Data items
========

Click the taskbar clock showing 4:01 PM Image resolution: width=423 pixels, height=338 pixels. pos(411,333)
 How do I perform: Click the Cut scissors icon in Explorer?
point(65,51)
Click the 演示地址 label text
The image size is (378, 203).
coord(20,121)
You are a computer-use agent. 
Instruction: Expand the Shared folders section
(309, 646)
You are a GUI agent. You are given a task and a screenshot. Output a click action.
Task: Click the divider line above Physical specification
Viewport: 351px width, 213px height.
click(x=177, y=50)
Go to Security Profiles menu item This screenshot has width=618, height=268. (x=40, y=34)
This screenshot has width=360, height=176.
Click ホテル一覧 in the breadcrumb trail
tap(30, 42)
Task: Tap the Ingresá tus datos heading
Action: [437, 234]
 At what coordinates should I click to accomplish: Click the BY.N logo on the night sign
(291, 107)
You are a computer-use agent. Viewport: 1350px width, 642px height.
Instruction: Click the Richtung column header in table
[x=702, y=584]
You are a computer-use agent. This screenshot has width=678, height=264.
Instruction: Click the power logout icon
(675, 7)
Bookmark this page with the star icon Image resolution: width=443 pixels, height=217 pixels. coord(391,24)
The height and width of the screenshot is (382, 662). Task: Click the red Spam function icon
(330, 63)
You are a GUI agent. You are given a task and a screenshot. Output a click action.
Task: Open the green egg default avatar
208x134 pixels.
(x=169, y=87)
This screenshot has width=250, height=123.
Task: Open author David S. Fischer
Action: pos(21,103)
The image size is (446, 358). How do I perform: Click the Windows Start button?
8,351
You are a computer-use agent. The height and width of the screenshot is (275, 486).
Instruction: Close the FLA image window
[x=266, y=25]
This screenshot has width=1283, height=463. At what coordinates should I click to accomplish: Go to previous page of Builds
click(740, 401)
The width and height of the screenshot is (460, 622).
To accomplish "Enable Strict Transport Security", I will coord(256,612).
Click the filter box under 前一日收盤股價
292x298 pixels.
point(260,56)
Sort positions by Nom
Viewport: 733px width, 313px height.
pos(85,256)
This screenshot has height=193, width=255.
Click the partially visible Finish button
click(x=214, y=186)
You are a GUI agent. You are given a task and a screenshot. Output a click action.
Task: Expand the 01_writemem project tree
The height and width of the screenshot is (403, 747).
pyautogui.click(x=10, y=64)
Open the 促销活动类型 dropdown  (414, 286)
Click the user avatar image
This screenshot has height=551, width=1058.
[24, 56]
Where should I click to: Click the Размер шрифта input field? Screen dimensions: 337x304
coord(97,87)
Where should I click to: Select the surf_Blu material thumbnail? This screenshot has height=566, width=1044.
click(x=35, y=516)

========

• **What to work on**
Every entry must be set down again exactly as it reads.

• **Result of this exercise**
Click the taskbar clock showing 4:01 PM Image resolution: width=423 pixels, height=338 pixels. pos(411,333)
 How do I perform: Click the Cut scissors icon in Explorer?
point(65,51)
Click the 演示地址 label text
The image size is (378, 203).
coord(20,121)
You are a computer-use agent. 
Instruction: Expand the Shared folders section
(309, 646)
You are a GUI agent. You are given a task and a screenshot. Output a click action.
Task: Click the divider line above Physical specification
Viewport: 351px width, 213px height.
click(x=177, y=50)
Go to Security Profiles menu item This screenshot has width=618, height=268. (x=40, y=34)
This screenshot has width=360, height=176.
Click ホテル一覧 in the breadcrumb trail
tap(30, 42)
Task: Tap the Ingresá tus datos heading
Action: [437, 234]
 At what coordinates should I click to accomplish: Click the BY.N logo on the night sign
(291, 107)
You are a computer-use agent. Viewport: 1350px width, 642px height.
Instruction: Click the Richtung column header in table
[x=702, y=584]
You are a computer-use agent. This screenshot has width=678, height=264.
Instruction: Click the power logout icon
(675, 7)
Bookmark this page with the star icon Image resolution: width=443 pixels, height=217 pixels. coord(391,24)
The height and width of the screenshot is (382, 662). Task: Click the red Spam function icon
(330, 63)
You are a GUI agent. You are given a task and a screenshot. Output a click action.
Task: Open the green egg default avatar
208x134 pixels.
(x=169, y=87)
This screenshot has width=250, height=123.
Task: Open author David S. Fischer
Action: pos(21,103)
The image size is (446, 358). How do I perform: Click the Windows Start button?
8,351
You are a computer-use agent. The height and width of the screenshot is (275, 486).
Instruction: Close the FLA image window
[x=266, y=25]
This screenshot has width=1283, height=463. At what coordinates should I click to accomplish: Go to previous page of Builds
click(740, 401)
The width and height of the screenshot is (460, 622).
To accomplish "Enable Strict Transport Security", I will coord(256,612).
Click the filter box under 前一日收盤股價
292x298 pixels.
point(260,56)
Sort positions by Nom
Viewport: 733px width, 313px height.
pos(85,256)
This screenshot has height=193, width=255.
Click the partially visible Finish button
click(x=214, y=186)
You are a GUI agent. You are given a task and a screenshot. Output a click action.
Task: Expand the 01_writemem project tree
The height and width of the screenshot is (403, 747).
pyautogui.click(x=10, y=64)
Open the 促销活动类型 dropdown  (414, 286)
Click the user avatar image
This screenshot has height=551, width=1058.
[24, 56]
Where should I click to: Click the Размер шрифта input field? Screen dimensions: 337x304
coord(97,87)
Where should I click to: Select the surf_Blu material thumbnail? This screenshot has height=566, width=1044.
click(x=35, y=516)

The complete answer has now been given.